DATA TO PROCESS:

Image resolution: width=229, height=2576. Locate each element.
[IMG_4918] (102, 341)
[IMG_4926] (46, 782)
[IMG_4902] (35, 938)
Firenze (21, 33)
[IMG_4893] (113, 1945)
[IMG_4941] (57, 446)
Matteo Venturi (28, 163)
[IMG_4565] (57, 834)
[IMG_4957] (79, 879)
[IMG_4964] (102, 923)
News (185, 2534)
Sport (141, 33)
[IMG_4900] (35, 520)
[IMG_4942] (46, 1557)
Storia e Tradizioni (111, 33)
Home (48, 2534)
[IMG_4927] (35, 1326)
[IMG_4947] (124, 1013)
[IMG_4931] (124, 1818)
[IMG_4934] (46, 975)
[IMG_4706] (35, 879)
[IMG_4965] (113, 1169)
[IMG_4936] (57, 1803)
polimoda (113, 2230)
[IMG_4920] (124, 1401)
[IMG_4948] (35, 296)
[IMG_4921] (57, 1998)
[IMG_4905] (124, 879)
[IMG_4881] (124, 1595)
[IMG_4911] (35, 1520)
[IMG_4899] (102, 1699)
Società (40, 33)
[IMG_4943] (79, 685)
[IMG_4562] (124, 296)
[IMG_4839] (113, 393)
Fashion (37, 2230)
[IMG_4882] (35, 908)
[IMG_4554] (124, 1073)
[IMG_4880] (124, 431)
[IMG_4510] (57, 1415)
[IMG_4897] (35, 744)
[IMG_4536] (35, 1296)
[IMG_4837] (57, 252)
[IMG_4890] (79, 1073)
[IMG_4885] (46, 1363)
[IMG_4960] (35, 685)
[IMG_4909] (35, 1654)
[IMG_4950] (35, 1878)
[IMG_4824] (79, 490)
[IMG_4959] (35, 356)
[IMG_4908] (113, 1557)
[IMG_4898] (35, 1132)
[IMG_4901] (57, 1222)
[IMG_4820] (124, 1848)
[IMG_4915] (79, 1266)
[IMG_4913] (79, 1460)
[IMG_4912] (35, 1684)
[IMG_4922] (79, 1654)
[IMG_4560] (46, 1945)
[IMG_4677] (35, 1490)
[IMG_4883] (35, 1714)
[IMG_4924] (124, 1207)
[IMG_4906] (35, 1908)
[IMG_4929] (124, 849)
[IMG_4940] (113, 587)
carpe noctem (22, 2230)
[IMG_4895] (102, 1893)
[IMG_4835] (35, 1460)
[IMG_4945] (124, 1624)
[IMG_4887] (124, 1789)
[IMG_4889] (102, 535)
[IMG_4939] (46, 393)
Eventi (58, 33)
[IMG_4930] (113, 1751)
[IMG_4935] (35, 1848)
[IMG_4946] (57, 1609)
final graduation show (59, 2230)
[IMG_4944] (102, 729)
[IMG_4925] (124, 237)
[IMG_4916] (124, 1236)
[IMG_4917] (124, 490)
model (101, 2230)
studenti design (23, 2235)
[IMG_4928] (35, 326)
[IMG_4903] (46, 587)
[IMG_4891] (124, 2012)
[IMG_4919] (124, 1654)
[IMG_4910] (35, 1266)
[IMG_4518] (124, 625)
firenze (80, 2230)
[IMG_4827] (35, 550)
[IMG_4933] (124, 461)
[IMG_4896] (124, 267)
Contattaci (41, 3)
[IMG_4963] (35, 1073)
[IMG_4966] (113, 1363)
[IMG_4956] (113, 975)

WORK ITEM: The required response is a complete, exact copy of the records.

RESPONSE FOR THIS EXERCISE:
Image resolution: width=229, height=2576. Locate each element.
[IMG_4918] (102, 341)
[IMG_4926] (46, 782)
[IMG_4902] (35, 938)
Firenze (21, 33)
[IMG_4893] (113, 1945)
[IMG_4941] (57, 446)
Matteo Venturi (28, 163)
[IMG_4565] (57, 834)
[IMG_4957] (79, 879)
[IMG_4964] (102, 923)
News (185, 2534)
Sport (141, 33)
[IMG_4900] (35, 520)
[IMG_4942] (46, 1557)
Storia e Tradizioni (111, 33)
Home (48, 2534)
[IMG_4927] (35, 1326)
[IMG_4947] (124, 1013)
[IMG_4931] (124, 1818)
[IMG_4934] (46, 975)
[IMG_4706] (35, 879)
[IMG_4965] (113, 1169)
[IMG_4936] (57, 1803)
polimoda (113, 2230)
[IMG_4920] (124, 1401)
[IMG_4948] (35, 296)
[IMG_4921] (57, 1998)
[IMG_4905] (124, 879)
[IMG_4881] (124, 1595)
[IMG_4911] (35, 1520)
[IMG_4899] (102, 1699)
Società (40, 33)
[IMG_4943] (79, 685)
[IMG_4562] (124, 296)
[IMG_4839] (113, 393)
Fashion (37, 2230)
[IMG_4882] (35, 908)
[IMG_4554] (124, 1073)
[IMG_4880] (124, 431)
[IMG_4510] (57, 1415)
[IMG_4897] (35, 744)
[IMG_4536] (35, 1296)
[IMG_4837] (57, 252)
[IMG_4890] (79, 1073)
[IMG_4885] (46, 1363)
[IMG_4960] (35, 685)
[IMG_4909] (35, 1654)
[IMG_4950] (35, 1878)
[IMG_4824] (79, 490)
[IMG_4959] (35, 356)
[IMG_4908] (113, 1557)
[IMG_4898] (35, 1132)
[IMG_4901] (57, 1222)
[IMG_4820] (124, 1848)
[IMG_4915] (79, 1266)
[IMG_4913] (79, 1460)
[IMG_4912] (35, 1684)
[IMG_4922] (79, 1654)
[IMG_4560] (46, 1945)
[IMG_4677] (35, 1490)
[IMG_4883] (35, 1714)
[IMG_4924] (124, 1207)
[IMG_4906] (35, 1908)
[IMG_4929] (124, 849)
[IMG_4940] (113, 587)
carpe noctem (22, 2230)
[IMG_4895] (102, 1893)
[IMG_4835] (35, 1460)
[IMG_4945] (124, 1624)
[IMG_4887] (124, 1789)
[IMG_4889] (102, 535)
[IMG_4939] (46, 393)
Eventi (58, 33)
[IMG_4930] (113, 1751)
[IMG_4935] (35, 1848)
[IMG_4946] (57, 1609)
final graduation show (59, 2230)
[IMG_4944] (102, 729)
[IMG_4925] (124, 237)
[IMG_4916] (124, 1236)
[IMG_4917] (124, 490)
model (101, 2230)
studenti design (23, 2235)
[IMG_4928] (35, 326)
[IMG_4903] (46, 587)
[IMG_4891] (124, 2012)
[IMG_4919] (124, 1654)
[IMG_4910] (35, 1266)
[IMG_4518] (124, 625)
firenze (80, 2230)
[IMG_4827] (35, 550)
[IMG_4933] (124, 461)
[IMG_4896] (124, 267)
Contattaci (41, 3)
[IMG_4963] (35, 1073)
[IMG_4966] (113, 1363)
[IMG_4956] (113, 975)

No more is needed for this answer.